Rename availability modes per review

kevin-bates · kevin-bates · commit 44d8b2cf5dda · 2022-06-13T14:20:04.000-07:00
diff --git a/docs/source/operators/config-availability.md b/docs/source/operators/config-availability.md
@@ -1,6 +1,6 @@
 # Availability modes
 
-Enterprise Gateway can be optionally configured in one of two "availability modes": _single-instance_ or _multi-instance_. When configured, Enterprise Gateway can recover from failures and reconnect to any active remote kernels that were previously managed by the terminated EG instance. As such, both modes require that kernel session persistence also be enabled via `KernelSessionManager.enable_persistence=True`.
+Enterprise Gateway can be optionally configured in one of two "availability modes": _standalone_ or _replication_. When configured, Enterprise Gateway can recover from failures and reconnect to any active remote kernels that were previously managed by the terminated EG instance. As such, both modes require that kernel session persistence also be enabled via `KernelSessionManager.enable_persistence=True`.
 
 ```{note}
 Kernel session persistence will be automtically enabled whenever availability mode is configured.
@@ -16,13 +16,13 @@ Known issues include:
 We hope to address these in future releaases (depending on demand).
 ```
 
-## Single-instance availability
+## Standalone availability
 
-_Single-instance availability_ assumes that, upon failure of the original EG instance, another EG instance will be started. Upon startup of the second instance (following the termination of the first), EG will attempt to load and reconnect to all kernels that were deemed active when the previous instance terminated. This mode is somewhat analogous to the classic HA/DR mode of _active-passive_ and is typically used when node resources are at a premium or the number of replicas (in the Kubernetes sense) must remain at 1.
+_Standalone availability_ assumes that, upon failure of the original EG instance, another EG instance will be started.
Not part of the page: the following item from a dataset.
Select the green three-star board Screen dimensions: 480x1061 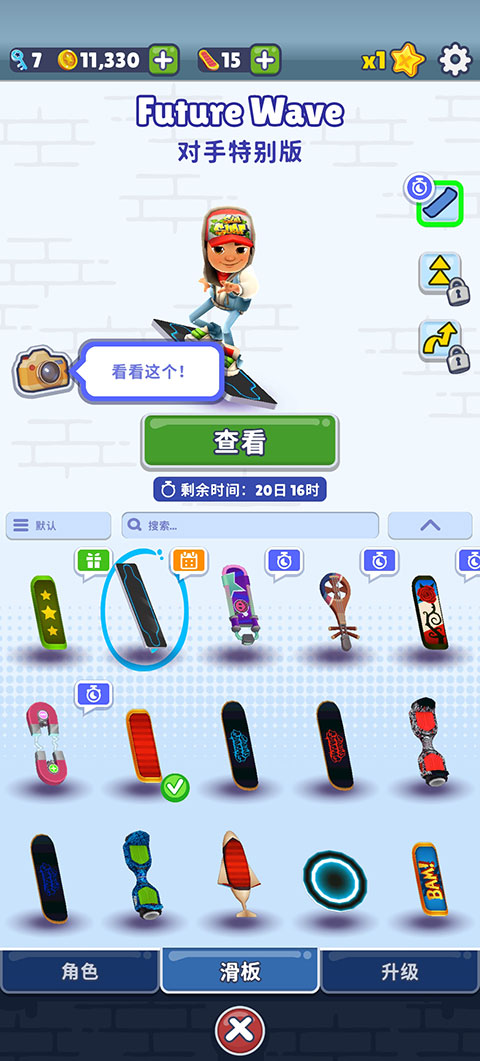click(x=48, y=612)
Upon startup of the second instance (following the termination of the first), EG will attempt to load and reconnect to all kernels that were deemed active when the previous instance terminated. This mode is somewhat analogous to the classic HA/DR mode of _active-passive_ and is typically used when node resources are at a premium or the number of replicas (in the Kubernetes sense) must remain at 1.
 
-To enable Enterprise Gateway for 'single-instance' availability, configure `EnterpiseGatewayApp.availability_mode=single-instance` or set env `EG_AVAILABILITY_MODE=single-instance`.
+To enable Enterprise Gateway for 'standalone' availability, configure `EnterpiseGatewayApp.availability_mode=standalone` or set env `EG_AVAILABILITY_MODE=standalone`.
 
-Here's an example for starting Enterprise Gateway with single-instance availability:
+Here's an example for starting Enterprise Gateway with standalone availability:
 
 ```bash
 #!/bin/bash
@@ -31,7 +31,7 @@ LOG=/var/log/enterprise_gateway.log
 PIDFILE=/var/run/enterprise_gateway.pid
 
 jupyter enterprisegateway --ip=0.0.0.0 --port_retries=0 --log-level=DEBUG \
-   --EnterpriseGatewayApp.availability_mode=single-instance > $LOG 2>&1 &
+   --EnterpriseGatewayApp.availability_mode=standalone > $LOG 2>&1 &
 
 if [ "$?" -eq 0 ]; then
   echo $! > $PIDFILE
@@ -40,23 +40,23 @@ else
 fi
 ```
 
-## Multi-instance availability
+## Replication availability
 
-With _multi-instance availability_, multiple EG instances are operating at the same time, and fronted with some kind of reverse proxy or load balancer. Because state still resides within each `KernelManager` instance executing within a given EG instance, we strongly suggest configuring some form of _client affinity_ (a.k.a, "sticky session") to avoid node switches wherever possible since each node switch requires manual reconnection of the front-end (today).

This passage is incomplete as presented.